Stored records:

((

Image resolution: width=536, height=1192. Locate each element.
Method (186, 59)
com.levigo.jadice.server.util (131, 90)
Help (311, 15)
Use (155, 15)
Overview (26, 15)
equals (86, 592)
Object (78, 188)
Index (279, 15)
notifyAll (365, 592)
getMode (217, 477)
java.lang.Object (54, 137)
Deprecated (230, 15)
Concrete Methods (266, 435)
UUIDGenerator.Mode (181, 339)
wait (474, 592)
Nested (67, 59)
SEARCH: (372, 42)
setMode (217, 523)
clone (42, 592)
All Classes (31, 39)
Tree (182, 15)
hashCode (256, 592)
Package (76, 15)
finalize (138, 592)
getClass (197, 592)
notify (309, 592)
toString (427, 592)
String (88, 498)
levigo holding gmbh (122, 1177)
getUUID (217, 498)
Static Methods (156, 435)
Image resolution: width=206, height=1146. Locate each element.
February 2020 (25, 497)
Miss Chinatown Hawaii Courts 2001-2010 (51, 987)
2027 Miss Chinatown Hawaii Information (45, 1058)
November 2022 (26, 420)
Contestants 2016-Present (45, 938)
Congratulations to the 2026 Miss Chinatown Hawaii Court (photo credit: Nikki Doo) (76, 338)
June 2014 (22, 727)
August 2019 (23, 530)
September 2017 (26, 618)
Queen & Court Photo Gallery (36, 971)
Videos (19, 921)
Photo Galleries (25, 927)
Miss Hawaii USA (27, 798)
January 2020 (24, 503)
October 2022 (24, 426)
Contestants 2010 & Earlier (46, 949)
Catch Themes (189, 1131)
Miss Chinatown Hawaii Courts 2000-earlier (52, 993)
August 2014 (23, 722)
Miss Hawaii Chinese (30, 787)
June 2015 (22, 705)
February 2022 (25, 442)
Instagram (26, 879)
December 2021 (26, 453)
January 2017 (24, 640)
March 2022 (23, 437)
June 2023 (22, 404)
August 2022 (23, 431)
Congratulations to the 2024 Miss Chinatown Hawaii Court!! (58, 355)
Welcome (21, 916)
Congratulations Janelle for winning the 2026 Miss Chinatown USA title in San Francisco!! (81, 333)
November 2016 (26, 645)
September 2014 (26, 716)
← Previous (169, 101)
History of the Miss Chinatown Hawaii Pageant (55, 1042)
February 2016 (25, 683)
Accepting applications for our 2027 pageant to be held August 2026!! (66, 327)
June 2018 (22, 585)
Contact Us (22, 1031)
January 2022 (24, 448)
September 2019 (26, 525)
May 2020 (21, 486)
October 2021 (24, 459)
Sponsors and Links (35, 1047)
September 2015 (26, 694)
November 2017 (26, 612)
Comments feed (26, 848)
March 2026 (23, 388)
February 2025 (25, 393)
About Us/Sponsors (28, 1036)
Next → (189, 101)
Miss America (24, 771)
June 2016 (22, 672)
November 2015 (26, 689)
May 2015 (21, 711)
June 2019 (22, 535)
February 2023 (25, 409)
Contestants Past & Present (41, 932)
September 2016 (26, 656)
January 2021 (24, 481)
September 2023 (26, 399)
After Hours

))

> _What needs to be done_
Copy the data above line for line, leaving every character unchanged.

> _Task solution_
Image resolution: width=536, height=1192. Locate each element.
Method (186, 59)
com.levigo.jadice.server.util (131, 90)
Help (311, 15)
Use (155, 15)
Overview (26, 15)
equals (86, 592)
Object (78, 188)
Index (279, 15)
notifyAll (365, 592)
getMode (217, 477)
java.lang.Object (54, 137)
Deprecated (230, 15)
Concrete Methods (266, 435)
UUIDGenerator.Mode (181, 339)
wait (474, 592)
Nested (67, 59)
SEARCH: (372, 42)
setMode (217, 523)
clone (42, 592)
All Classes (31, 39)
Tree (182, 15)
hashCode (256, 592)
Package (76, 15)
finalize (138, 592)
getClass (197, 592)
notify (309, 592)
toString (427, 592)
String (88, 498)
levigo holding gmbh (122, 1177)
getUUID (217, 498)
Static Methods (156, 435)
Image resolution: width=206, height=1146. Locate each element.
February 2020 (25, 497)
Miss Chinatown Hawaii Courts 2001-2010 (51, 987)
2027 Miss Chinatown Hawaii Information (45, 1058)
November 2022 (26, 420)
Contestants 2016-Present (45, 938)
Congratulations to the 2026 Miss Chinatown Hawaii Court (photo credit: Nikki Doo) (76, 338)
June 2014 (22, 727)
August 2019 (23, 530)
September 2017 (26, 618)
Queen & Court Photo Gallery (36, 971)
Videos (19, 921)
Photo Galleries (25, 927)
Miss Hawaii USA (27, 798)
January 2020 (24, 503)
October 2022 (24, 426)
Contestants 2010 & Earlier (46, 949)
Catch Themes (189, 1131)
Miss Chinatown Hawaii Courts 2000-earlier (52, 993)
August 2014 (23, 722)
Miss Hawaii Chinese (30, 787)
June 2015 (22, 705)
February 2022 (25, 442)
Instagram (26, 879)
December 2021 (26, 453)
January 2017 (24, 640)
March 2022 (23, 437)
June 2023 (22, 404)
August 2022 (23, 431)
Congratulations to the 2024 Miss Chinatown Hawaii Court!! (58, 355)
Welcome (21, 916)
Congratulations Janelle for winning the 2026 Miss Chinatown USA title in San Francisco!! (81, 333)
November 2016 (26, 645)
September 2014 (26, 716)
← Previous (169, 101)
History of the Miss Chinatown Hawaii Pageant (55, 1042)
February 2016 (25, 683)
Accepting applications for our 2027 pageant to be held August 2026!! (66, 327)
June 2018 (22, 585)
Contact Us (22, 1031)
January 2022 (24, 448)
September 2019 (26, 525)
May 2020 (21, 486)
October 2021 (24, 459)
Sponsors and Links (35, 1047)
September 2015 (26, 694)
November 2017 (26, 612)
Comments feed (26, 848)
March 2026 (23, 388)
February 2025 (25, 393)
About Us/Sponsors (28, 1036)
Next → (189, 101)
Miss America (24, 771)
June 2016 (22, 672)
November 2015 (26, 689)
May 2015 (21, 711)
June 2019 (22, 535)
February 2023 (25, 409)
Contestants Past & Present (41, 932)
September 2016 (26, 656)
January 2021 (24, 481)
September 2023 (26, 399)
After Hours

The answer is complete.